Se affrontata con consapevolezza e comunicazione, la sfida dell’infertilità può anche diventare un’occasione per rafforzare la complicità, ridefinire i progetti comuni e costruire nuovi significati.
Viviamo in una società che celebra la genitorialità come tappa obbligata dell’età adulta. Le pressioni sociali sono molteplici:
Domande invasive: “Quando fate un figlio?”
Aspettative familiari: nonni desiderosi, modelli culturali radicati.
Idealizzazione della maternità/paternità come realizzazione suprema.

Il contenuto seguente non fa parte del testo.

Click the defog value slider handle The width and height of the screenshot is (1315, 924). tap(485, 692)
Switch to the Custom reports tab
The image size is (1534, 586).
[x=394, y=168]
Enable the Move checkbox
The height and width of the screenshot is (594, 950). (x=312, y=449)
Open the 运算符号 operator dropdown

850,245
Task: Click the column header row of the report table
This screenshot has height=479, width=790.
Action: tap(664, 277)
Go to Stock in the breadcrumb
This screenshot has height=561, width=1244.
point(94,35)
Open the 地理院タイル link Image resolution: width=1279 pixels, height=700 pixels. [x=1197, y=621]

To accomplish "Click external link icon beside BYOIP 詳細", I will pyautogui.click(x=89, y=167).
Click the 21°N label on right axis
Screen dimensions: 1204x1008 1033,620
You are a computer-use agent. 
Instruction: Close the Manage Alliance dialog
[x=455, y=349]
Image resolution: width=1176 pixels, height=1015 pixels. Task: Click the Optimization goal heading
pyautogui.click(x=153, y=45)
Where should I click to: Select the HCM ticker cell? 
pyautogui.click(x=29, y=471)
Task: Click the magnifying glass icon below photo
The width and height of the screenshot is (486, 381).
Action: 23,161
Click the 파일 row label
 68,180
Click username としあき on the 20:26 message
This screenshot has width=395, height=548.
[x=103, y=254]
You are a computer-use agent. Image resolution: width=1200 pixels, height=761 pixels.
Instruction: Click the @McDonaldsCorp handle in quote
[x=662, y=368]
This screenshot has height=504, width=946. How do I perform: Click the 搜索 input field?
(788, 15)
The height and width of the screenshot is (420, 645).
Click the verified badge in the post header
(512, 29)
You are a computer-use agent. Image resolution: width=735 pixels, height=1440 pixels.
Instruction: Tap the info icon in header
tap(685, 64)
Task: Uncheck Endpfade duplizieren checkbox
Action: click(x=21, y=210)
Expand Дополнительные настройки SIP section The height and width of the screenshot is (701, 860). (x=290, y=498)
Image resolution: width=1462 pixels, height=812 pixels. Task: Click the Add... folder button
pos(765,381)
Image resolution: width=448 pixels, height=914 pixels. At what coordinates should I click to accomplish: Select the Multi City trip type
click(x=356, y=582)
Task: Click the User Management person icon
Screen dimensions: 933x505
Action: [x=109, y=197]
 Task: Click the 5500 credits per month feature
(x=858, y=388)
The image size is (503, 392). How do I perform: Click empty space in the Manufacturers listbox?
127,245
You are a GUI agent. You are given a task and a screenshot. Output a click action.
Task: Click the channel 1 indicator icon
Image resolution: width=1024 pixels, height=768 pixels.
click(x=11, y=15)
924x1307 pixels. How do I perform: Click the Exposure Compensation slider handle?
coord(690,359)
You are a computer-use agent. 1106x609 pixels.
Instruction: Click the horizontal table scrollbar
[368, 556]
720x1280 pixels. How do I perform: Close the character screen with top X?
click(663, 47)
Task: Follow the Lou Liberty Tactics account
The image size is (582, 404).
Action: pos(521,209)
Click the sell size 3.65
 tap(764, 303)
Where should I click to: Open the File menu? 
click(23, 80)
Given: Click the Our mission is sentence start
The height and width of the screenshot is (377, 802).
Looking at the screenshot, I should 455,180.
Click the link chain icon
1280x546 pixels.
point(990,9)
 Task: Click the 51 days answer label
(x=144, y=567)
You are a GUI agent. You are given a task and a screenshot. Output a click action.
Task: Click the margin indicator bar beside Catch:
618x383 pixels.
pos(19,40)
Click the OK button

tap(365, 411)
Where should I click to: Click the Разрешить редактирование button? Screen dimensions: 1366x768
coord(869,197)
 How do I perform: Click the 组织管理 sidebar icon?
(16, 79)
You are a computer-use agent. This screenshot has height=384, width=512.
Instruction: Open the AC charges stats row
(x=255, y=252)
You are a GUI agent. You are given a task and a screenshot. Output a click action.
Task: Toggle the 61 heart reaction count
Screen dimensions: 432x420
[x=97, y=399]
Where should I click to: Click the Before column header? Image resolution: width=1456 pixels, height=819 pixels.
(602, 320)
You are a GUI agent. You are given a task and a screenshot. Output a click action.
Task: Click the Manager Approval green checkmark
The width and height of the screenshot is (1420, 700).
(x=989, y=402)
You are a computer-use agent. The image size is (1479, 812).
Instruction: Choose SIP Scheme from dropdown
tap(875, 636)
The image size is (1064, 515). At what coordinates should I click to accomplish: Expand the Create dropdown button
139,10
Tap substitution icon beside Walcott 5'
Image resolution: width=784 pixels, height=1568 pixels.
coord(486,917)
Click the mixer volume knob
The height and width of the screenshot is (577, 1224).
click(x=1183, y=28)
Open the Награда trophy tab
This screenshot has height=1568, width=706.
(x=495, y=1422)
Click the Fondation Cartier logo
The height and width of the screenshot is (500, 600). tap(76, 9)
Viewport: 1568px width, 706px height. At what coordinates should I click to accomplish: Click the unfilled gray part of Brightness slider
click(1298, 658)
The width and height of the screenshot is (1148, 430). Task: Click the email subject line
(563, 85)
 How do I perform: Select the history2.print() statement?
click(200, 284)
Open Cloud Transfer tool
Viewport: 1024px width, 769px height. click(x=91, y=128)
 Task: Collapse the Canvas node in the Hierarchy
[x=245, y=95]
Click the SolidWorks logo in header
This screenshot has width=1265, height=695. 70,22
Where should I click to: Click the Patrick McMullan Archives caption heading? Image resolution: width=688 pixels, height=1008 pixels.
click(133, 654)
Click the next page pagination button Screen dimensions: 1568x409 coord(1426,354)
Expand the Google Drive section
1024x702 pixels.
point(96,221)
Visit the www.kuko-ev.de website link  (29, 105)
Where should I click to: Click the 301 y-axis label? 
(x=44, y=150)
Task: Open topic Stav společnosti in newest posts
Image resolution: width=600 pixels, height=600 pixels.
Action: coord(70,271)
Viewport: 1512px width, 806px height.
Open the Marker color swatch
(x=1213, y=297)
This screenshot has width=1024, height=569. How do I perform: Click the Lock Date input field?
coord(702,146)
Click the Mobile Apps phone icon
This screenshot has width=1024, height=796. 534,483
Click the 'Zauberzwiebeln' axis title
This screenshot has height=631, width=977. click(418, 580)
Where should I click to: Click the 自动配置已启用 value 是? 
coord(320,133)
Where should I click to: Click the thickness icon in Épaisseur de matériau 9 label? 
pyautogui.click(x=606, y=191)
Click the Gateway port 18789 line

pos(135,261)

Tutto questo può rendere l’infertilità ancora più dolorosa, alimentando il senso di esclusione, l’invidia sociale (soprattutto verso amici che diventano genitori con “facilità”) e la paura del giudizio.

Il ruolo della psicoterapia: uno spazio sicuro per dare voce al dolore
In questo scenario complesso, la psicoterapia offre uno spazio fondamentale per:
Elaborare i vissuti dolorosi e legittimare emozioni spesso negate o minimizzate.
Costruire nuove narrazioni di sé, separate dall’identità di “non-genitore”.
Rafforzare la resilienza di coppia, lavorando sulla comunicazione e sull’empatia reciproca.
Sostenere le decisioni: continuare, interrompere i trattamenti, valutare l’adozione, o scegliere di non avere figli.
Il lavoro psicologico può accompagnare anche chi affronta percorsi di procreazione medicalmente assistita (PMA), dove lo stress è amplificato da aspetti medici, etici ed economici. Alcune coppie diventano genitori in modi diversi. Altre scelgono strade alternative, coltivando relazioni significative, impegni educativi, attività generative.
L’obiettivo del percorso psicologico non è “curare” l’infertilità, ma restituire senso, dignità e voce all’esperienza vissuta, permettendo a ciascuno di trovare il proprio modo di stare al mondo, anche quando il percorso prende direzioni inaspettate.